Data section:
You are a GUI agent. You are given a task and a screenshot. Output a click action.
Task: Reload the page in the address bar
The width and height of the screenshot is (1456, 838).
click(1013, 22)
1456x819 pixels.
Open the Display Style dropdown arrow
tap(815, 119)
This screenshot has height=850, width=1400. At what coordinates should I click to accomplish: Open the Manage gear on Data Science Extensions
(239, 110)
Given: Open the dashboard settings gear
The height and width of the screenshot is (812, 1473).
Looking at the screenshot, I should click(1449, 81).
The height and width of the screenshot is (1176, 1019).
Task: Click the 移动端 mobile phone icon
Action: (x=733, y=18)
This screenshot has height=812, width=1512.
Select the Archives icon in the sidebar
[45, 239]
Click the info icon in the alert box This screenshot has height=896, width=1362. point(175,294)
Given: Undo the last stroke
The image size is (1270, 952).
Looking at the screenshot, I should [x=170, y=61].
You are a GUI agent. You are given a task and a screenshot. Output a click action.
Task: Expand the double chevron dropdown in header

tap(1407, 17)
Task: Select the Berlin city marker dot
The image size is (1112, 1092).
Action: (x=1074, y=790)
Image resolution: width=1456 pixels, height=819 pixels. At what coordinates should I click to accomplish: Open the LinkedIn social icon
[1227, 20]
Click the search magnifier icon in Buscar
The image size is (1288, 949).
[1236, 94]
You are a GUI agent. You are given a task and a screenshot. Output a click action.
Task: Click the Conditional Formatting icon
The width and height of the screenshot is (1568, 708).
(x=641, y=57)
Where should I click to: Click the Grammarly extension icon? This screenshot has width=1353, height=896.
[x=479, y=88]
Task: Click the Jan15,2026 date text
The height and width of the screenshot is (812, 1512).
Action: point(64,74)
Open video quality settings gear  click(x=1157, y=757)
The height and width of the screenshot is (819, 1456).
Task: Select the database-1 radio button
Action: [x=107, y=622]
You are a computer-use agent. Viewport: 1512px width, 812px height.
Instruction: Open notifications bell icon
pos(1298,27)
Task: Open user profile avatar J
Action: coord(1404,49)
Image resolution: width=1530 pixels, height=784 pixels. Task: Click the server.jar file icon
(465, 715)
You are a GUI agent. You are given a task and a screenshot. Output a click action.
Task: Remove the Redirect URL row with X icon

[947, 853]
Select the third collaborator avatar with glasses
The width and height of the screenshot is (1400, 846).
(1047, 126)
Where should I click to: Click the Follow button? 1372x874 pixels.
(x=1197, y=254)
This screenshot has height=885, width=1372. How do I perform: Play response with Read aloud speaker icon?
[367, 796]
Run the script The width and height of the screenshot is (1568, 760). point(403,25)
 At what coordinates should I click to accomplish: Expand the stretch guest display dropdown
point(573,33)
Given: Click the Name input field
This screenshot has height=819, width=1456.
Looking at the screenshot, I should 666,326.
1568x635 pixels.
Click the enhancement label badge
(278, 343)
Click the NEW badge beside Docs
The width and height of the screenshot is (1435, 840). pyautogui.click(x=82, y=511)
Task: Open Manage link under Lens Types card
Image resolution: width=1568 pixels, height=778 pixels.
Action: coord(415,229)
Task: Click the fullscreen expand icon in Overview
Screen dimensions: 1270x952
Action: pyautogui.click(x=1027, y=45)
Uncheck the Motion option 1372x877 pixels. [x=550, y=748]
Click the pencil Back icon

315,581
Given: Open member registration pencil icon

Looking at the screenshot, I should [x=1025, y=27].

Problem details:
Starting with the line that contains "Image resolution: width=1568", print each line through the last one in the listing. Include both end lines and add nothing.

Answer:
Image resolution: width=1568 pixels, height=778 pixels.
Action: coord(415,229)
Task: Click the fullscreen expand icon in Overview
Screen dimensions: 1270x952
Action: pyautogui.click(x=1027, y=45)
Uncheck the Motion option 1372x877 pixels. [x=550, y=748]
Click the pencil Back icon

315,581
Given: Open member registration pencil icon

Looking at the screenshot, I should [x=1025, y=27].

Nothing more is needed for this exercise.